Let $E \subset S$. Suppose $E$ is not connected. Then in the induced topology of $E$ relative to $S$, $E$ and $\emptyset$ are not the only clopen sets.
I can show using the above definition that if $E$ is not connected, it can be written as the union of sets $A$ and $B$ such that $A$ and $B$ are separated in $E$.
However, is it necessarily true that $E$ can be written as the union of sets that are separated in $S$? If not, can you give a counter example?
My definition of a connected set is: A set $S$ is connected if and only if the only subsets in it that are clopen are the set $S$ and $\emptyset$. A subset $E \subset S$ is connected if and only if only $E$ and $\emptyset$ are clopen in the induced topology of $E$ relative to $S$.
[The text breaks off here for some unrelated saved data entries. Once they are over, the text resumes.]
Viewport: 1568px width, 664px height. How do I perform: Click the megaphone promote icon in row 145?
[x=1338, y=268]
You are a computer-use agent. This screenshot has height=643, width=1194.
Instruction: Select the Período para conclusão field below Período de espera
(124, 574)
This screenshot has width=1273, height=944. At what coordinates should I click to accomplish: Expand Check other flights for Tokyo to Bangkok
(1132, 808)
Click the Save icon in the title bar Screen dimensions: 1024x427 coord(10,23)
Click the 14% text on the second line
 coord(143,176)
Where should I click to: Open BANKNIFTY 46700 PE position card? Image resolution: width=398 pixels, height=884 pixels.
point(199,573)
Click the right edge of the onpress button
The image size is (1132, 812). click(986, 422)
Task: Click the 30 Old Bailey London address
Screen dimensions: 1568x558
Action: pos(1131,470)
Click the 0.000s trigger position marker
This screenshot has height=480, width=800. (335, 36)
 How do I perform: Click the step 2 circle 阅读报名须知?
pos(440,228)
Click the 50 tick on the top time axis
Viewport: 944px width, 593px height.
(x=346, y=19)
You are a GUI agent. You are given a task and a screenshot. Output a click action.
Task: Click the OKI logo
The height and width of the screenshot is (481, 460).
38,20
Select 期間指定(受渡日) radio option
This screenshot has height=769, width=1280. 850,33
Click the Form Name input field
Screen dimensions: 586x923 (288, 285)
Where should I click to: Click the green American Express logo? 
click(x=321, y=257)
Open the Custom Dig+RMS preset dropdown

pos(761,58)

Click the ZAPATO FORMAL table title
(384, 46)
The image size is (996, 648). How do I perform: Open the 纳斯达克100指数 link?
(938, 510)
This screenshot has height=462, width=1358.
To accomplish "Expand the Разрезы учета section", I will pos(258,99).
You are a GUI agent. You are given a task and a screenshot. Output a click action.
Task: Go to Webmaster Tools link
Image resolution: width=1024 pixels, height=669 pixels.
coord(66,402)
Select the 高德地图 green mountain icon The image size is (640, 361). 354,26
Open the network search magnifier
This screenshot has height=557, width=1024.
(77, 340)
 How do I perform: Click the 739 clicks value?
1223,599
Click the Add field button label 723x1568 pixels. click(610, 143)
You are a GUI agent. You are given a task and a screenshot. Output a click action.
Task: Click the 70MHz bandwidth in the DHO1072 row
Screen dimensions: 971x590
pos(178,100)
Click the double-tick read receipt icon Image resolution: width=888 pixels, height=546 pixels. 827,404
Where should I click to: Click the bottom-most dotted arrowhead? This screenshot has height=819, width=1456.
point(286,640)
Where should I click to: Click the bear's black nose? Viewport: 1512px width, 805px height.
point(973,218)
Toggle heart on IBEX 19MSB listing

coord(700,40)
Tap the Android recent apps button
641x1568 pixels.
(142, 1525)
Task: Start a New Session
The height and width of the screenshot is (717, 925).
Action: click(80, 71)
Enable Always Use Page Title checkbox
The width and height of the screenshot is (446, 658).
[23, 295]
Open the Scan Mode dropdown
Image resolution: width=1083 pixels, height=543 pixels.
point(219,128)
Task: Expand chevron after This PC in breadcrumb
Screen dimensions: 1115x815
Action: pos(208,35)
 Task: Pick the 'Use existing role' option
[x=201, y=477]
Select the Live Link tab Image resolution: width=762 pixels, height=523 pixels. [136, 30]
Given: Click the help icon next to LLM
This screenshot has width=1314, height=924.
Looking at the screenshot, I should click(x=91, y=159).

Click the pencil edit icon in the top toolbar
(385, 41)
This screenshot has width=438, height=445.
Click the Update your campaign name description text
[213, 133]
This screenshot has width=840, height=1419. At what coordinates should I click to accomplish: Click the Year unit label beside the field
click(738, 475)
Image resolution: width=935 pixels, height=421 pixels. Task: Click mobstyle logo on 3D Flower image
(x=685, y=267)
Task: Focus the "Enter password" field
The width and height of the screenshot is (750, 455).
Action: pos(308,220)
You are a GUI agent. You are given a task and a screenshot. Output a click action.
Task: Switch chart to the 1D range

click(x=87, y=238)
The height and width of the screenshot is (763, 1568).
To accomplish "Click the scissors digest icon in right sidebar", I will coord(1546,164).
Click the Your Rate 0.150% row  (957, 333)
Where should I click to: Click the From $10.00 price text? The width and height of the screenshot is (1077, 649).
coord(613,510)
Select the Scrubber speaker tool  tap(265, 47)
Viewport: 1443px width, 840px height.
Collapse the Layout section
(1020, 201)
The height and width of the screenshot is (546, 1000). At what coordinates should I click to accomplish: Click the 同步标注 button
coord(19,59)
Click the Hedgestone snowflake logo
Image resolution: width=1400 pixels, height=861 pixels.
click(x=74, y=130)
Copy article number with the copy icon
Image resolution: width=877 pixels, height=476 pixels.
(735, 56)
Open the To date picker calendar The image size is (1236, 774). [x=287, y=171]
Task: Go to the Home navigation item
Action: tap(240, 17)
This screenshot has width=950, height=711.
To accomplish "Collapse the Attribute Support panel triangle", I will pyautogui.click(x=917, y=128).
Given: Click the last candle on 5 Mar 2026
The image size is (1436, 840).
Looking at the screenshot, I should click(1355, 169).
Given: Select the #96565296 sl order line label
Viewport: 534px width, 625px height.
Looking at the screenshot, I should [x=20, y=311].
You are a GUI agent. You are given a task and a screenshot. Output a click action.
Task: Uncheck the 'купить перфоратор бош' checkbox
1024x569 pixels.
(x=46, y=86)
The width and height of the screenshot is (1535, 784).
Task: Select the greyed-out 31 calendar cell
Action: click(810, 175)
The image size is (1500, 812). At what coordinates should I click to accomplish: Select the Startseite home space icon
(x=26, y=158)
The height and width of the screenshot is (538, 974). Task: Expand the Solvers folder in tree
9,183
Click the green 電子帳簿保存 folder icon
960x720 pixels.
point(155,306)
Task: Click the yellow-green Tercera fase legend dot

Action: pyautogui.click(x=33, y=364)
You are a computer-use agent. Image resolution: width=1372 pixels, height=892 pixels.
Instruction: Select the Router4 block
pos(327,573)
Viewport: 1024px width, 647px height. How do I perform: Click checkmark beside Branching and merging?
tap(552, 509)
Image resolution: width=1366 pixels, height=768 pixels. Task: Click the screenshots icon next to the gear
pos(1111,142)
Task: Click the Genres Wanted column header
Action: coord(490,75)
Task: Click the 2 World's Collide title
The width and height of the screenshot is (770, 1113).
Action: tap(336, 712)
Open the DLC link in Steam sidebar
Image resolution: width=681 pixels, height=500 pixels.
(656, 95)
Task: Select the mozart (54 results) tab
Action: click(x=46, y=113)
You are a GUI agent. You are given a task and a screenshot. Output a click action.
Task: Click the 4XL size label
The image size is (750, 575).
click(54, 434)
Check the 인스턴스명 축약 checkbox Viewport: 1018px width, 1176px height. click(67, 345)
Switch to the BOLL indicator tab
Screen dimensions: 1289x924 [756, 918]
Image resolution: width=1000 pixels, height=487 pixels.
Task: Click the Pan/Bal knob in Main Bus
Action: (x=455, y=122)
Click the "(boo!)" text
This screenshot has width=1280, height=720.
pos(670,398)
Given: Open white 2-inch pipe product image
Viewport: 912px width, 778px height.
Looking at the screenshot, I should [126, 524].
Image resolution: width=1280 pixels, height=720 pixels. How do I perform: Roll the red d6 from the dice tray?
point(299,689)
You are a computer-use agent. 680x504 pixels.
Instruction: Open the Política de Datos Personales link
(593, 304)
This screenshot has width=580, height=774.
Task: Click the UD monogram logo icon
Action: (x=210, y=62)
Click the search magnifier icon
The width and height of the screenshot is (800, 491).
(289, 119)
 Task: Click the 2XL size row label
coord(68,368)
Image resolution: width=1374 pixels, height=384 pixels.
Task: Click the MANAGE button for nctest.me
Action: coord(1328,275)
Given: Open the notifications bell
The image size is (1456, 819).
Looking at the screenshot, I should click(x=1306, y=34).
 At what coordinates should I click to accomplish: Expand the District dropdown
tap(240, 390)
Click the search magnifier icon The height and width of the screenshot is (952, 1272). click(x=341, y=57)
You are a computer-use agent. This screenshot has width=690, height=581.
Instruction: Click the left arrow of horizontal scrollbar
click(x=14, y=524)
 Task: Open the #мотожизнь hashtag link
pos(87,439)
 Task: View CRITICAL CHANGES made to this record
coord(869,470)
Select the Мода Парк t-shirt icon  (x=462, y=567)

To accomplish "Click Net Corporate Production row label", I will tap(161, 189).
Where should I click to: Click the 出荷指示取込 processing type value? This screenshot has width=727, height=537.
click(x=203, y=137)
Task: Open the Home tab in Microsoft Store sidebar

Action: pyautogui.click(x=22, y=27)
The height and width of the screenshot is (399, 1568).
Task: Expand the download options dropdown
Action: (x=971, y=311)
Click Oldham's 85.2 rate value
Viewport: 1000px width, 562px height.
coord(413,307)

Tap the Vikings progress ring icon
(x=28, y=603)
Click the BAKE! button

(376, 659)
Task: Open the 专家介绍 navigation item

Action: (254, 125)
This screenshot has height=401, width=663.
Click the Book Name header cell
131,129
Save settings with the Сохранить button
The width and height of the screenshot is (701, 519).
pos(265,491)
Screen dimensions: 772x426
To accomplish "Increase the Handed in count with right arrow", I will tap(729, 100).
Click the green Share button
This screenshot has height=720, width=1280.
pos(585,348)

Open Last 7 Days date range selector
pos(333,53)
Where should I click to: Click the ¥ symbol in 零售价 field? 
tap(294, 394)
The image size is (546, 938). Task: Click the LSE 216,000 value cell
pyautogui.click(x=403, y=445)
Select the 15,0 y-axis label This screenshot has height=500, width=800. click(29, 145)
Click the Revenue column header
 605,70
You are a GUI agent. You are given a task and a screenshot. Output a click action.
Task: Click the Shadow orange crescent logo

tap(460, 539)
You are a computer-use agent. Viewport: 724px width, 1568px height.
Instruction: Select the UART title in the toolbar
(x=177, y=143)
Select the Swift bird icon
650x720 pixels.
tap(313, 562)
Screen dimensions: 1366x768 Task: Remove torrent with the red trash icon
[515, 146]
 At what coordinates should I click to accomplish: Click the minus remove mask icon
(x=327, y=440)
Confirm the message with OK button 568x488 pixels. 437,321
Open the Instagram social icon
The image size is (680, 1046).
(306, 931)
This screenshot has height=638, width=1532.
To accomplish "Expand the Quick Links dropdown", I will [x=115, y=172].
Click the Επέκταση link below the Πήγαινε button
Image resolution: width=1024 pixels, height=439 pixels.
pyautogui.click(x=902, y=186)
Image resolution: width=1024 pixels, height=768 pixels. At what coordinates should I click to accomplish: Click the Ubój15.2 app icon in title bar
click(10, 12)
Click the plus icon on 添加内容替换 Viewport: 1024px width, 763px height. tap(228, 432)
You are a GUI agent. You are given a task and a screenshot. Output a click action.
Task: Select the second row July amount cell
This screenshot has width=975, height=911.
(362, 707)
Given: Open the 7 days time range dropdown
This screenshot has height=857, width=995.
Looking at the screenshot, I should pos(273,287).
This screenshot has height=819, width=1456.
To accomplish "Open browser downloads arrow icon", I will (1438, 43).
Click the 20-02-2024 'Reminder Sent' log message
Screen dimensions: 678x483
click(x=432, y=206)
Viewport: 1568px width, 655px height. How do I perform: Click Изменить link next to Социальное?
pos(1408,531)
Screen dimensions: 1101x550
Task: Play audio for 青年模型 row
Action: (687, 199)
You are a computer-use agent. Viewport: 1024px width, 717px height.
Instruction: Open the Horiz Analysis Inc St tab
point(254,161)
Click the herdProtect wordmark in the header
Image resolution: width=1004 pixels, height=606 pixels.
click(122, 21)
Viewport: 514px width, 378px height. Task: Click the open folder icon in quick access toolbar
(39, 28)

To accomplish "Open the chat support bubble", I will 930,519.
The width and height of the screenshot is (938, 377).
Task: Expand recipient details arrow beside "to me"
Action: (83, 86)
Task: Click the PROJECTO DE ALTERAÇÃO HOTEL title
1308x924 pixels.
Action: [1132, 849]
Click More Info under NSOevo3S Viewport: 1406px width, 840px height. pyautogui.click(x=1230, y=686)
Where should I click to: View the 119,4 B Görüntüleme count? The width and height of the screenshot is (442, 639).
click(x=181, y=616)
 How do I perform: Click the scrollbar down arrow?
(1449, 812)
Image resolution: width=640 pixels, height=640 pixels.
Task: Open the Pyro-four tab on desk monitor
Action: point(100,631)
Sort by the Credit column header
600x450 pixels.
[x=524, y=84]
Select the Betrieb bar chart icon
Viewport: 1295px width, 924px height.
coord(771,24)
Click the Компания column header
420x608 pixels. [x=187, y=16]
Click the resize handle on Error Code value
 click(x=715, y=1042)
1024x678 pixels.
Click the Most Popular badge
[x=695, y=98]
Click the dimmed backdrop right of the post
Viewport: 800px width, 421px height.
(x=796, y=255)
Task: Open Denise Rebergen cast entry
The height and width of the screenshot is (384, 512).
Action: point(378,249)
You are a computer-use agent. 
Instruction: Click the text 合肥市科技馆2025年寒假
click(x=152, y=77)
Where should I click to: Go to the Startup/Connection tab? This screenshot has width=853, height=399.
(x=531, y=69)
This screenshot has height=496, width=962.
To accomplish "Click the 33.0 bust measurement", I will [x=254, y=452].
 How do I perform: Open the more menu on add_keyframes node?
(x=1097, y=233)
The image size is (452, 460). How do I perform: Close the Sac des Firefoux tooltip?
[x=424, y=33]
Let $E$ be a union of sets $A$, $B$ separated in $E$. If they are not separated in $S$, there exists e.g. $a\in A$ such that $a\in\overline{\!B\,}^S$. If $U$ is an open $E$-neighborhood of $a$, there's an open $S$-neighborhood $V$ of $a$ such that $U=V\cap E$. Since $V\cap B\ne\varnothing$, also $U\cap B=(V\cap E)\cap B=V\cap(E\cap B)=V\cap B\ne\varnothing$. Therefore $a\in\overline{\!B\,}^E$, which contradicts $A$ and $B$ being separated, so they are separated in $S$ after all.